I require a high level system architecture for big data and analytics reporting.
This should include Spark 3, I do not want to use hadoop.
our current high level process is as follows;
1. Containerised spiders scrape websites, csv text files are imported into MySql (done in containers)
2. Data cleaned and processed in a MySQL db.
3. reporting data is output from MySQL to a MongoDB collection, indexed with ElasticSearch this for fast data retrieval to the analytics UI.
What I am looking for in a Architecture:
1. Simple and cheap - the more different components required the more complex it will be to develop and support.
> my preference is to use spark3 without hadoop.
> semi-cloud. mostly we will use dedicated servers, some cloud servers maybe added.
2. Should included failover in case any database or server or service goes down.
3. the ability to easily scale, add and configure new servers(linux). or if required quickly use a cloud service.
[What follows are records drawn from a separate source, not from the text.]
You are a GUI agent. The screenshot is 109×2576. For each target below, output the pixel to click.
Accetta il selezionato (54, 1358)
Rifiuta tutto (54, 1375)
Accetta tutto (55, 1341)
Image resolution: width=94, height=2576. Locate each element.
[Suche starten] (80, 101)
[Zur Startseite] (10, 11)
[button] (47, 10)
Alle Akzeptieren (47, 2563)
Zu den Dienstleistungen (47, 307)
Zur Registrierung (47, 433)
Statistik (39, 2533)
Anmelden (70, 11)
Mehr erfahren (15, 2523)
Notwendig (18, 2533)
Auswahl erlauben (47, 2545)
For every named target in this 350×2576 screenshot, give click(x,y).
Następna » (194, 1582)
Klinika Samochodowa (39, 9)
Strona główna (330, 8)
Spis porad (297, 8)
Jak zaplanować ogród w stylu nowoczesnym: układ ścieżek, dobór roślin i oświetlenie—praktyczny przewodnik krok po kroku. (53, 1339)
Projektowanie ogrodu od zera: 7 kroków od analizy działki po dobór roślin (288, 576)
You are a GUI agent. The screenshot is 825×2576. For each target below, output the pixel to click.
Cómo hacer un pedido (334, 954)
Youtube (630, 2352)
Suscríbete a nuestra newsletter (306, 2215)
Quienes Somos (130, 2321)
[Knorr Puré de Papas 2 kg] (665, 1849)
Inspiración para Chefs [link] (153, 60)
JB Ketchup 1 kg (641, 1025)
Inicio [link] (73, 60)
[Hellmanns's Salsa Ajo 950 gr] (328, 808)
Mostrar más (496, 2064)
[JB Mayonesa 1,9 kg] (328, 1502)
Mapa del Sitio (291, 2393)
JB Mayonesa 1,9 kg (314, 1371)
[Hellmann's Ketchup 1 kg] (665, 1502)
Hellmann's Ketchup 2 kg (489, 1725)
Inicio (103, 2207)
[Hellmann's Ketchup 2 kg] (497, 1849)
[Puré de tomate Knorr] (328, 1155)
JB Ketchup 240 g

4. our current system works fine, but we are looking to provide additional services later so want a more modern design, that is simple to change.
I am looking for someone that can provide a modern architecture, that is simple and can back up the design reasons for selecting each component over others.- these reasons must be provided.
If you also have the development skills to help develop this, we can also discuss setting up a prototype/poc.
We are a new start-up, new to truelancer, this is the first job posting.
Will to consider hourly or fixed price. but if you understand Big Data, this job should be quick.